» **Excerpted data**:
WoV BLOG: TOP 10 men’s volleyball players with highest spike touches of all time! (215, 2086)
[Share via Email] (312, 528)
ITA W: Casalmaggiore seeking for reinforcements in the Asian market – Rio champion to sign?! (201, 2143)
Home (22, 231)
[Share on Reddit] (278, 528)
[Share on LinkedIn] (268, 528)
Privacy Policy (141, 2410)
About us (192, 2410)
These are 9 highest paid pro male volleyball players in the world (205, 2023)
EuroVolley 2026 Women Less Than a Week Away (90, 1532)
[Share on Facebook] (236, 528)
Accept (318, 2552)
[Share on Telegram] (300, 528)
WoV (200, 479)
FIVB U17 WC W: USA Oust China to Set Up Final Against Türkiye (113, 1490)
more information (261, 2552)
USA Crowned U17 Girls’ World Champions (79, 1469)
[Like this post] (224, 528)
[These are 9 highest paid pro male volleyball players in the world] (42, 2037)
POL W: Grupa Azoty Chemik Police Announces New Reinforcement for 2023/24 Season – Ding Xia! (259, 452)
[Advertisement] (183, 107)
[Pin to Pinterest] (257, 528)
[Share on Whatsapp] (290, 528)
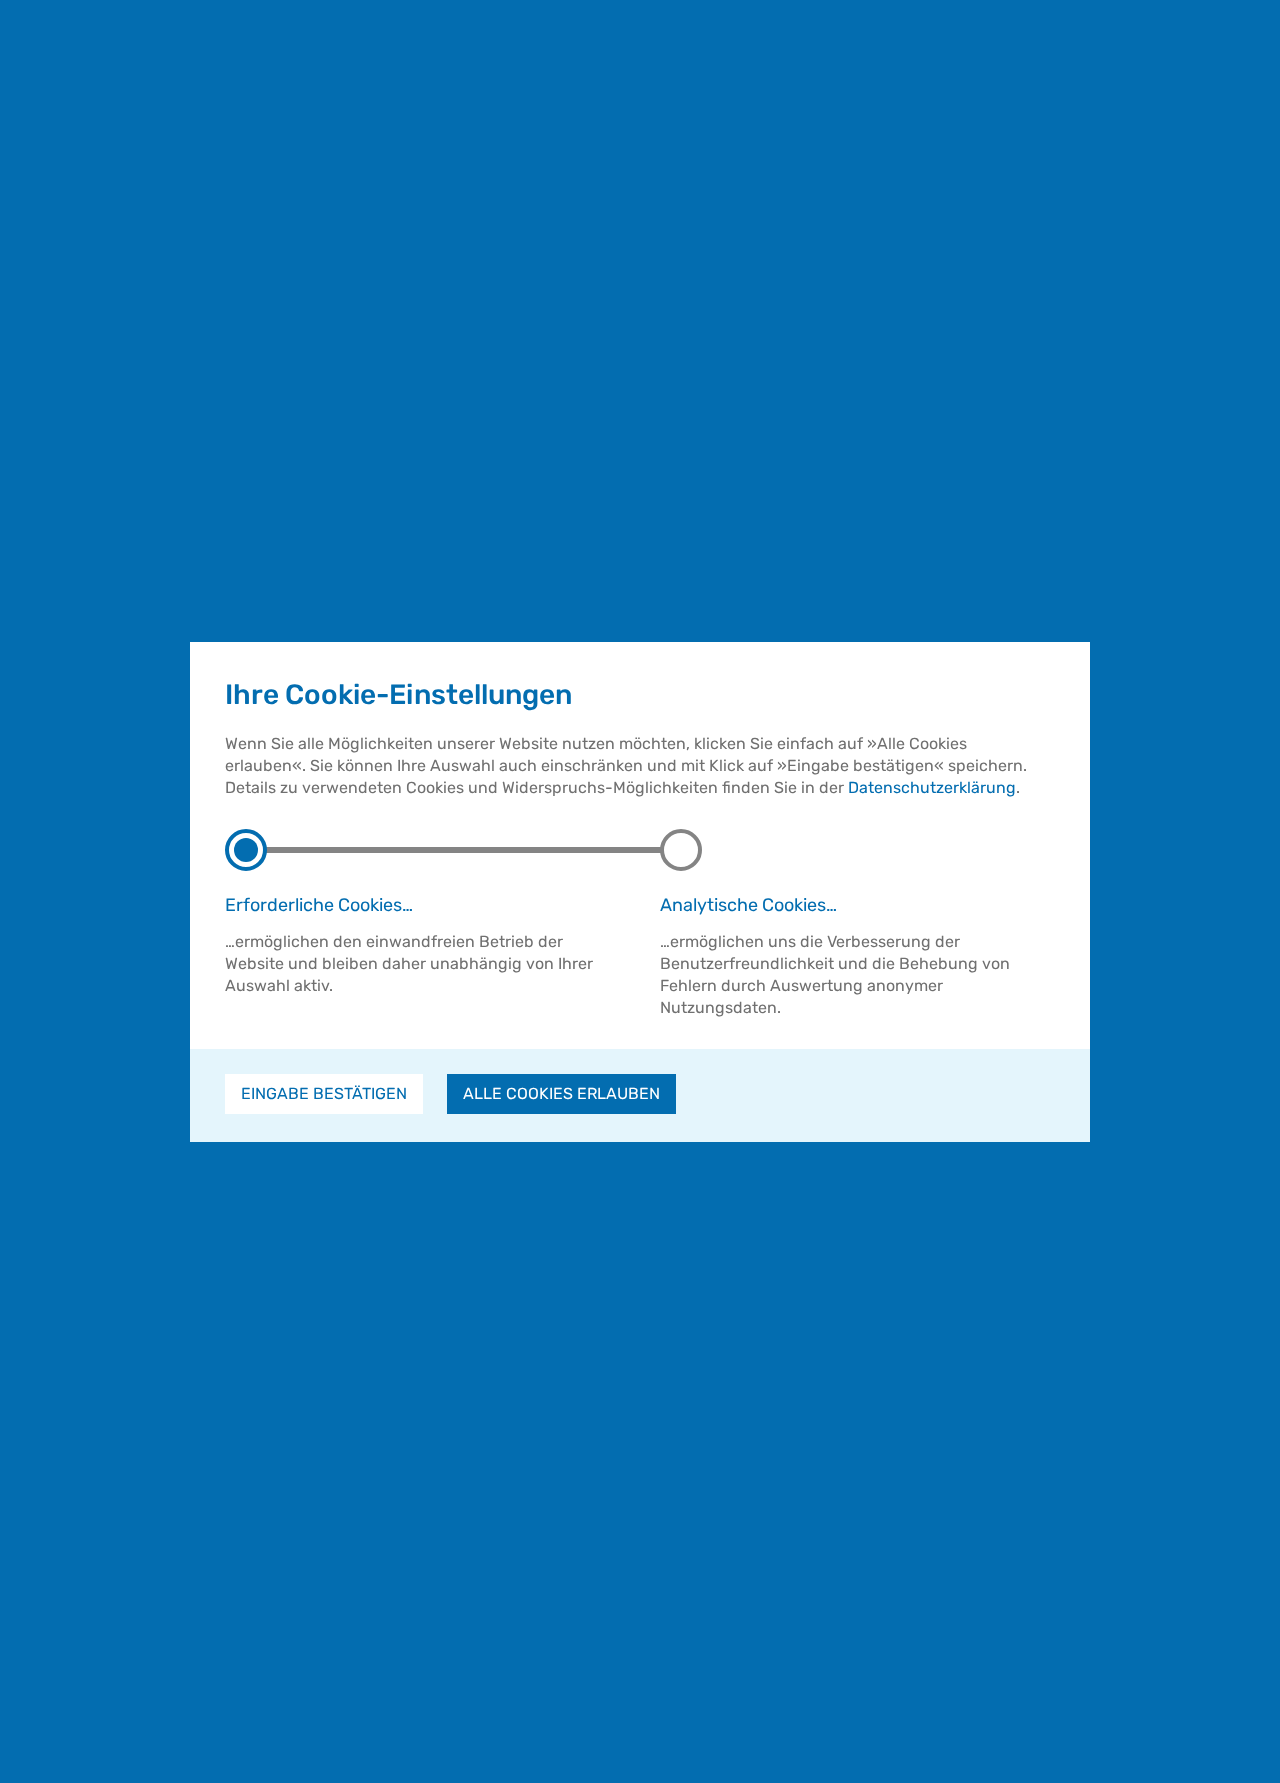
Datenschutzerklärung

» **Aim of the exercise**: Using the records above, restate word for word the lines from the one with "world (205, 2023)" through the one with "FIVB U17 WC", both included.

» **Exercise solution**:
These are 9 highest paid pro male volleyball players in the world (205, 2023)
EuroVolley 2026 Women Less Than a Week Away (90, 1532)
[Share on Facebook] (236, 528)
Accept (318, 2552)
[Share on Telegram] (300, 528)
WoV (200, 479)
FIVB U17 WC W: USA Oust China to Set Up Final Against Türkiye (113, 1490)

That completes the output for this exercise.